Winston-Salem State University will partner with the Association of American Colleges and Universities and three other institutions on a three-year project to develop best practices for faculty-led curriculum changes. The goal of the initiative is to develop a scalable model to engage faculty and revise curriculum in a manner that makes attaining a degree more efficient for students and improves graduation rates.
The project, “Purposeful Pathways: Faculty Planning for Curricular Coherence,” is funded through a $300,000 grant from the Teagle Foundation.
Last year, WSSU along with Community College of Philadelphia, the University of Houston-Downtown, and the University of Nevada, Las Vegas, received a planning grant from the Teagle Foundation to design action plans around priorities unique to their campuses. Project teams analyzed the departments and faculty they would engage and identified performance metrics to measure the impact of their action plans.
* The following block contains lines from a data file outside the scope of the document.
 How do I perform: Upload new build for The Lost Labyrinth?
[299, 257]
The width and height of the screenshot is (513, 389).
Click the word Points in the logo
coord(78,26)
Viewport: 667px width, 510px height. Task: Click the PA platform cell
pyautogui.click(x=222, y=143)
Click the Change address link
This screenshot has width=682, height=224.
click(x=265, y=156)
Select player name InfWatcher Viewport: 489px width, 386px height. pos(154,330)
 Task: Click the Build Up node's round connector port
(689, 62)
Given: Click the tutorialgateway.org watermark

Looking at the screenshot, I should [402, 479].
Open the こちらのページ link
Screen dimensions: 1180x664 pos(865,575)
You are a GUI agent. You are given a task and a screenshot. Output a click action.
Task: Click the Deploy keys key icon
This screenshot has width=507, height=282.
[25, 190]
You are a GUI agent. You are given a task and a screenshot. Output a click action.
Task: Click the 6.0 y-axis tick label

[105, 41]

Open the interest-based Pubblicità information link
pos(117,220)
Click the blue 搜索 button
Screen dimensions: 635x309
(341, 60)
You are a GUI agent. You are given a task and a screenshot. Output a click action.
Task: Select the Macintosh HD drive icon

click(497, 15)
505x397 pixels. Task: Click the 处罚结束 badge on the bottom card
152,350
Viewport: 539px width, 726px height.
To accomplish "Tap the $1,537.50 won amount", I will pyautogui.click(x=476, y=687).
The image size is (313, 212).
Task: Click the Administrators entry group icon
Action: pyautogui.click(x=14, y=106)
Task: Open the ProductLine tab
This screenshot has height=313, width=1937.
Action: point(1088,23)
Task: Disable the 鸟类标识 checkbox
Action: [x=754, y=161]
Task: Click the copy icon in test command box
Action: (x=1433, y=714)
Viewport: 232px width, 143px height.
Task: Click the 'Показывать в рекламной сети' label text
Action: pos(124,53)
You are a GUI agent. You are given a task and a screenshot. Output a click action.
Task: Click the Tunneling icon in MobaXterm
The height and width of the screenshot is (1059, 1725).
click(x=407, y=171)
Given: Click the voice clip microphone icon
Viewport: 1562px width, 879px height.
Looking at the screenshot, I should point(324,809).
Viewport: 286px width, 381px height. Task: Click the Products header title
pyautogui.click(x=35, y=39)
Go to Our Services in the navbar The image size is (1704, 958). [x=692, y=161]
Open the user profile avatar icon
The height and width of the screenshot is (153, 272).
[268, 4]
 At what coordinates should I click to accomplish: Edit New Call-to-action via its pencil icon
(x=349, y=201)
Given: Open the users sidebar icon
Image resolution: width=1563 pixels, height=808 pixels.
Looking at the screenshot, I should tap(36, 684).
With the new grant, AAC&U will guide teams through the implementation of their action plans and help them better understand how to bring high-impact practices across their universities and measure student success.
“We are excited to have the opportunity to build upon our work and expand this project,” said Carolynn Berry, associate provost at WSSU. “Improving curricular coherence is a key part of our strategic plan. We are committed to providing our students purposeful pathways that guide them to higher learning and practical knowledge through curricula that engages them in high-impact practices.”
Participating in the three-year project will allow WSSU to expand its efforts across all academic departments and to better engage faculty in the process of refining curriculum, Berry said. At the conclusion of the project, participants will share best practices and provide a model for other universities to follow.